The real generals of Kabul


By KATHLEEN PARKER

    Editor’s note: Kathleen Parker is on vacation this week. She submitted this column last week.

     NEW ORLEANS—It is tempting, oh so tempting, to unleash the snark as the script unfolds: Real Housewives of Tampa. Or is it Real Generals of Kabul?
     But recent events are too sad for snark. With so much at stake, schadenfreude has taken a vacation. Here is what we know:
     Retired Gen. David Petraeus abruptly quit his job as CIA chief when it became clear that his long-running affair with his biographer, Paula Broadwell, would become public.
     The investigation that turned up incriminating emails between Broadwell and Petraeus was spurred by Broadwell’s allegedly harassing emails to another woman, Jill Kelley in Tampa, whom Broadwell apparently viewed as a threat to her liaison.
     A PowerPoint laser and a map would be helpful at this point. Next we learn that Kelley has had a lengthy, “potentially inappropriate” email exchange—between 20,000 and 30,000 pages—with another four-star general, John Allen, the Marine who replaced Petraeus as the top commander in Afghanistan last year.
     Meanwhile, the FBI investigator who was looking into Kelley’s complaints about harassing emails allegedly sent shirtless photos of himself to Kelley. If true, at least we can be grateful it was only his torso. The agent, who had not been identified at this writing, is now under investigation by the Office of Professional Responsibility, the internal-affairs arm of the FBI.
     Oy.
     This is good soap opera, but bad everything else—and so sad for our country. What is wrong with these men? I know, I know. It takes two to tango. But when you’re head of the Central Intelligence Agency—or lead Americans in war—your tango matters more than her tango.
     That’s all the snark I can muster. Otherwise, this seems like so much tabloid lather.


We are better than the mob—until we become one.
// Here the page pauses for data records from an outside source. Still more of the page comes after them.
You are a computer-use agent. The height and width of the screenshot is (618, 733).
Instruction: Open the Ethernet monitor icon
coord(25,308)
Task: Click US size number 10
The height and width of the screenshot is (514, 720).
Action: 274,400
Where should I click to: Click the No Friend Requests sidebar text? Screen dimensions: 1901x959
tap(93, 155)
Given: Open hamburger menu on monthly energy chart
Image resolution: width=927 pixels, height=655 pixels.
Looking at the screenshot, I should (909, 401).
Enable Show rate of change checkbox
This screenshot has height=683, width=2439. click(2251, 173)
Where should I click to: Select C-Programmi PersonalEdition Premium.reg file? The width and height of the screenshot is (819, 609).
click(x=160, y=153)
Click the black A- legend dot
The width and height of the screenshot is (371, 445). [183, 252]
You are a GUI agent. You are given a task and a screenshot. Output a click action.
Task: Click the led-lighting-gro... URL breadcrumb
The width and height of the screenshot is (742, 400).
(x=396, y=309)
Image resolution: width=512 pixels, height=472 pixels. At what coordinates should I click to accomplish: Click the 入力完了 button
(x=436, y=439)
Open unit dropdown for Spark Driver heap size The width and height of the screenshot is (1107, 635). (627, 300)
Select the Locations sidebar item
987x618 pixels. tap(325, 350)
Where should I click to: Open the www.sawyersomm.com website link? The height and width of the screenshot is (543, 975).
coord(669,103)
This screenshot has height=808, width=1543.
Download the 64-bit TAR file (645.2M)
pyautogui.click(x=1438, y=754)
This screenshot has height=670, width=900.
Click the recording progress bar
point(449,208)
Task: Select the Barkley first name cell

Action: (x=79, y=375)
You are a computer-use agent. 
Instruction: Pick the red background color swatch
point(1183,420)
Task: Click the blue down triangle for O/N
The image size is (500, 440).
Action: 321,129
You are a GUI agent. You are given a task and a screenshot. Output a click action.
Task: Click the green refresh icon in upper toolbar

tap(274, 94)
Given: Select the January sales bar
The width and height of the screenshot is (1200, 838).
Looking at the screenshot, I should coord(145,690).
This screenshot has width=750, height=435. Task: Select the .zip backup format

     Is it really a national security matter that Petraeus apparently fell in love with someone not his wife? Maybe. If his paramour is a spy or a blabbermouth. Already, there are signals that Broadwell was talking out of school during an Oct. 26 speech in Denver, where she suggested that the attacks on a U.S. diplomatic compound in Benghazi, Libya, were an attempt to free Libyan militants being held there by the CIA.
     That would be a news item, wouldn’t it? The CIA denies it, given that President Obama ended CIA authority to detain prisoners, while critics wonder whether Broadwell might have had access to classified information.
     This mess reads like a spy thriller with all the requisite components—sex, clandestine communications, high-ranking generals and the CIA, beautiful women, including the fittest cadet (Broadwell) at West Point. What a bonanza for the campaign weary. But what a horror for our self-respect and our standing in the world. How does one wage war against terrorists and peddle the Great American Experiment when we are so obviously flawed and out of control?
     The end of this story may be less scintillating than it now appears. Perhaps it is nothing but a simple love story that got found out. But before we know what happened—and whether there is any legitimate concern about security breaches—we’ll hear plenty of spin from both sides of the political divide.
     It is some consolation that the chair of the Senate intelligence committee calling for an investigation is a Democrat, Dianne Feinstein. This isn’t a Republican political attack on the president, in other words. Feinstein called “unacceptable” the blocking of a report detailing a trip Petraeus made to Benghazi weeks before his resignation.
     The suspense will torture the insatiable, but matters so potentially grave—and so destructive in both personal and public ways—demand restraint on the part of media. As more facts surface, others will be proven false. As rumors circulate, and tidbits of information are blown out of proportion, we should be wary of issuing judgments.
     “Warte!” was the word Franz Kafka had over his bed. “Wait.” I can’t guess why he had it over his bed. Perhaps this is where he worked. Studio apartment? Walker Percy, the writer, took this word as his own and hung it over his desk. I have copied them both and added a similar sign above my desk.
     We can’t wait for the news because it’s the journalist’s job to uncover it. But we can and should wait for judgment. Let the investigations proceed. Let the facts be verified. Let these people survive the humiliations they are certain to suffer.
     We are better than the mob—until we become one.